Bizler, tarihin ortanca çocuklarıyız. Bir amacımız ya da yerimiz yok, ne büyük savaşı yaşadık ne de büyük buhranı. Bizim savaşımız ruhani bir savaş, en büyük buhranımız; hayatlarımız.
Chuck Palahniuk, ünlü romanı Dövüş Kulübü’nün baş kahramanı Tyler Durden’a bu sözleri söylettiğinde yıl henüz 1996’ydı, romanın sinemaya uyarlanmasına ise daha üç yıl vardı.
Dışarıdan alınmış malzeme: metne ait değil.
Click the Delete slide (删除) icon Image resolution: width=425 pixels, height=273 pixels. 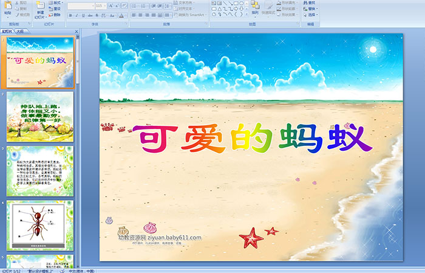56,15
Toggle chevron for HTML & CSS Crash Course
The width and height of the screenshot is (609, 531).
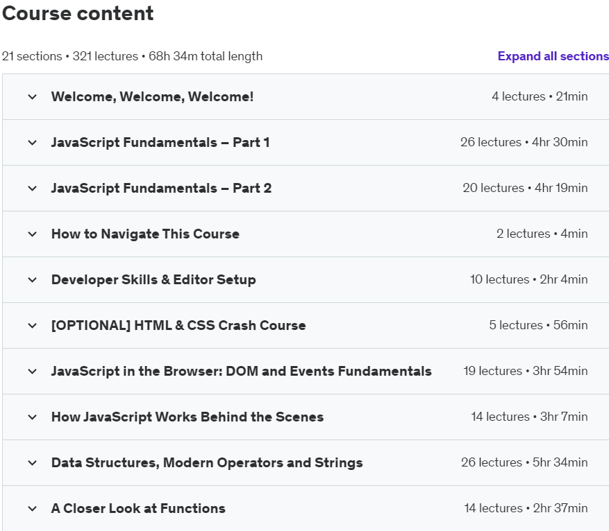pos(32,326)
80’lerin ikinci yarısından 90’ların ortalarına kadar Türkiye’de doğan bir neslin ezberlerinin bozulması hem çok kolaydı hem de çok zordu. Çünkü olan bitene ilişkin bilginin, kitaplardan, gazetelerden, televizyonlardan alındığı, bugünün diliyle offline (çevrimdışı) bir ‘ortam’da yaşanıyordu. İnternet, evet vardı ama çoğunluk için erişilebilir değildi. Türkiye’nin siyasi atmosferi ve genel ekonomik durum, hayata ve dünyaya dair bilgilerin de sınırını çiziyordu. Sınırın zayıflaması için Türkiye’nin dünyayla internet aracılığıyla bağlanmasını beklememiz gerekecekti.